SELECTED EXCERPT
+++++

Master’s Email – Summer 2018

Like most of the UK, Pembroke has been bathed in glorious sunshine for the past two months. This unexpectedly lengthy period of fine weather has raised the spirits of most, but proved a challenge for our Head Gardener, Nick Firman, and his team. (As many of you will already know, Nick has been working in the gardens of Pembroke for an astonishing 53 years!) They have done sterling work nurturing the gardens in spite of the lack of rain and the marquees that are put up and taken down on our lawns at this time of year for May Week, the June Event, Open Days and graduation ceremonies.

IMG_2225 (parched lawn resized)

Alas, no previously hidden archaeological outlines have appeared in the College grounds as they have on Jesus Green and King’s College, although this may be a relief for Nick!

The fine weather obviously inspired our students during their Tripos exams, with 35% of Pembroke students achieving Firsts this year, up from 29% last year. There were some particularly outstanding individual results. The top First in Part II Classics was awarded to a Pembroke student who had come up to Cambridge to take the four year Classics course, which entails learning both Latin and Greek from scratch. A Pembroke student also took the top First in Part IIA Engineering, by a wide margin. All told, our results were outstanding, and put us amongst the very top performing Colleges.

+++++

WHAT THE TASK REQUIRES
Print the stretch of the Master's summer email from "Like most of" through "(parched lawn resized)", word for word.

INFORMATION GIVEN
+++++

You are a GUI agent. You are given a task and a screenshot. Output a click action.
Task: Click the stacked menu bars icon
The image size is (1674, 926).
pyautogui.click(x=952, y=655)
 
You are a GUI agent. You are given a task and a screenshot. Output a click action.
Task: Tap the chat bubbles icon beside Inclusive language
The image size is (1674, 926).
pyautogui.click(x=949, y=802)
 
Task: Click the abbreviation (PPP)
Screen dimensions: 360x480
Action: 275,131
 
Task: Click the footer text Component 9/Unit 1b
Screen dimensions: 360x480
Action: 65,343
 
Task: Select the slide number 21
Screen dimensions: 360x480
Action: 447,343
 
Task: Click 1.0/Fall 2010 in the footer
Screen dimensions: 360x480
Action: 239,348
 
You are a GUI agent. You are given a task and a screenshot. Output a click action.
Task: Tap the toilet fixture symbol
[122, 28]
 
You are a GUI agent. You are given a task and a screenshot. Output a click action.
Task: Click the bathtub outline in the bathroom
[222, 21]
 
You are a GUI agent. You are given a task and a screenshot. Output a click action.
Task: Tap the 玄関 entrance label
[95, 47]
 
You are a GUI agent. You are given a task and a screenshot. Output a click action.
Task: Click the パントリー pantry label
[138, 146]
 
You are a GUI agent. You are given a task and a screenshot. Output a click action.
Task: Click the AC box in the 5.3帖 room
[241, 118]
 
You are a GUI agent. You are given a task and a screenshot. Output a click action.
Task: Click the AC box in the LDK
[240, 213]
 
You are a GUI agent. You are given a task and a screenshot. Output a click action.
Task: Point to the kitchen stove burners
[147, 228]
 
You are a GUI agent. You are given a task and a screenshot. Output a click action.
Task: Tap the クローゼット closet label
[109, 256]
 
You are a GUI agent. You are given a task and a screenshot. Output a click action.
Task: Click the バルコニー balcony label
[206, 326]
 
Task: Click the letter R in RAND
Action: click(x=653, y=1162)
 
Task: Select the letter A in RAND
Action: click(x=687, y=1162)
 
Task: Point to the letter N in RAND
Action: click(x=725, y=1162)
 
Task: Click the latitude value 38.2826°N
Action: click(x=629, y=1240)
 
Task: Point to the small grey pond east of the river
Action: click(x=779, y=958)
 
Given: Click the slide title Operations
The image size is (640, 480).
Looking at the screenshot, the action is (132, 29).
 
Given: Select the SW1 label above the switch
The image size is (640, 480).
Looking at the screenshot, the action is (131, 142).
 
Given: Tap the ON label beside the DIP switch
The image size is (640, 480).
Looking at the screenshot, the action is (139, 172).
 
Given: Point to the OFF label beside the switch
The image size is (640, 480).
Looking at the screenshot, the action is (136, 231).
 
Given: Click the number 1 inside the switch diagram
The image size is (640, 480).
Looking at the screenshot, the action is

+++++

RESPONSE
Like most of the UK, Pembroke has been bathed in glorious sunshine for the past two months. This unexpectedly lengthy period of fine weather has raised the spirits of most, but proved a challenge for our Head Gardener, Nick Firman, and his team. (As many of you will already know, Nick has been working in the gardens of Pembroke for an astonishing 53 years!) They have done sterling work nurturing the gardens in spite of the lack of rain and the marquees that are put up and taken down on our lawns at this time of year for May Week, the June Event, Open Days and graduation ceremonies.

IMG_2225 (parched lawn resized)